Mirza, "Tüm yorgunluğum geçti demiştim yaa, tüm yorgunluğumu bana geri verdin kurban olduğum..." dediğinde kaşlarım çatıldı. Ben ne yapmıştım ya? Fareye ben mi gel demiştim?

"Ama aşkım..." dediğimde uzata uzata konuşmuştum. Mirza birden duraksadığında, başını bana doğru çevirdi.

"Sen bana aşkım mı dedin?" Sesi şaşkın bir şekilde çıkmıştı. Demiştim değil mi ya? Demiştim demiştim. Aslında onun şaşırmasını da anlıyordum. Genellikle ismiyle hitap ettiğim için şu an aslında bizim için de bir ilk olmuştu. Bu tarz şeyleri umursayan birisi olmadığını biliyordum ama sanki hoşuna da gitmiş gibi duruyordu.

"Hım..." diye mırıldandım. "Dedim galiba."

"Bana dedin?" Ay bu hâlâ şaşkınlığını üzerinden atamamıştı.

"Yok bakkalcı Melih'e dedim tövbe tövbe." Söylediklerimden sonra Mirza'nın kaşları çatıldığında, "Mihran!" Diye tısladı dudaklarının arasından. "Ne saçmalıyorsun sen kızım?
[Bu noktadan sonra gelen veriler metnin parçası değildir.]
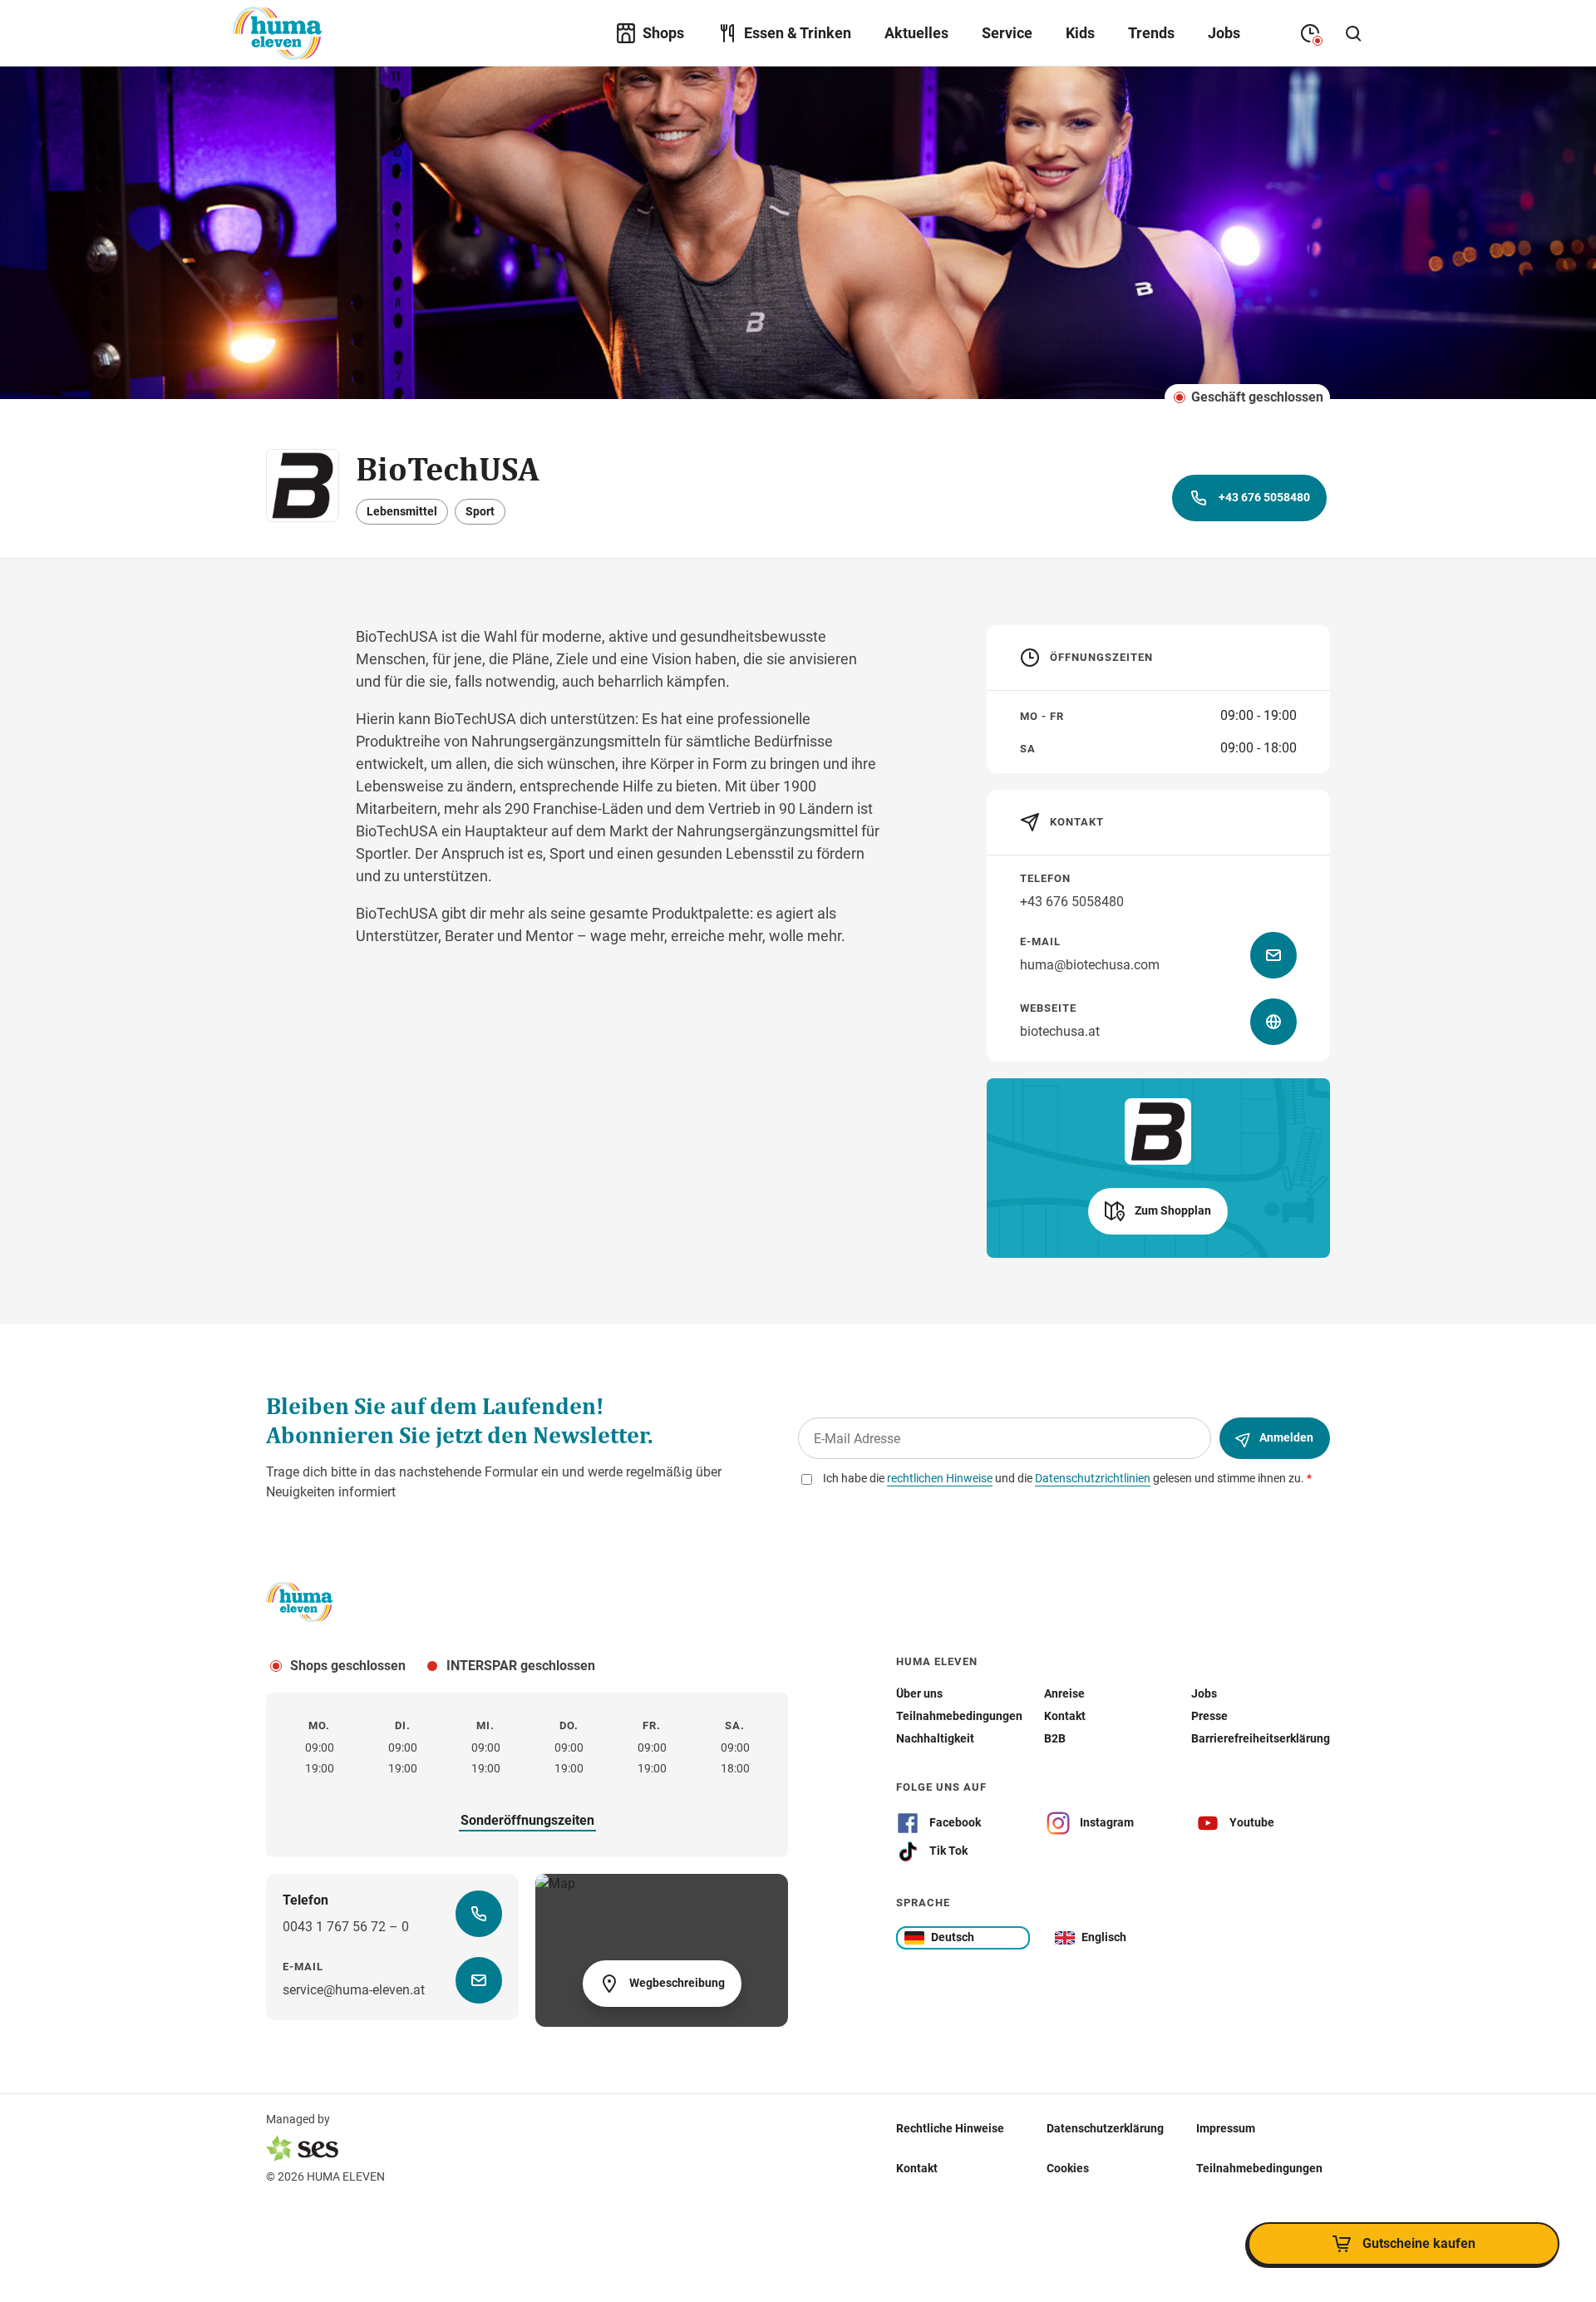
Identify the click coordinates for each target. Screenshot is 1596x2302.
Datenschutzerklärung (1105, 2128)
Ne Melih'i, ne bakkalı?" Ay bu birden fazla mı parlamıştı ne?

"Ay tamam be! Ne diye parlıyorsun be adam," diye cırladığımda gözümün önünden geçen fareyle birlikte gözlerim şok içerisinde açıldı ve hemen cırlamaya başladım. Ay ilk defa bu kadar yakından görmüştüm. Bismillah.

"Mirza! Fare fare oradaydı Mirza." Mirza hemen gözlerini benden çektiğinde, yerde dolanıp duran fareyi gördü. Gözlerimi hızlı bir şekilde kapattığımda, kendimi Mirza'ya sıkıca bastırdım.

"Çık çık!" Diye bağırdı Mirza. "Gel tepeme çık Mihran."

"Bağırma bana..." dediğimde ben de bağırmıştım. "Hep senin yüzünden oldu senin. Bula bula fareli evi bulmuşsun bir de gelmiş bana bağırıyorsun." Mirza'nın hareket ettiğini hissettiğimde, hemen gözlerimi açtım. Fareye doğru ilerliyordu. Bismillah, bismillah.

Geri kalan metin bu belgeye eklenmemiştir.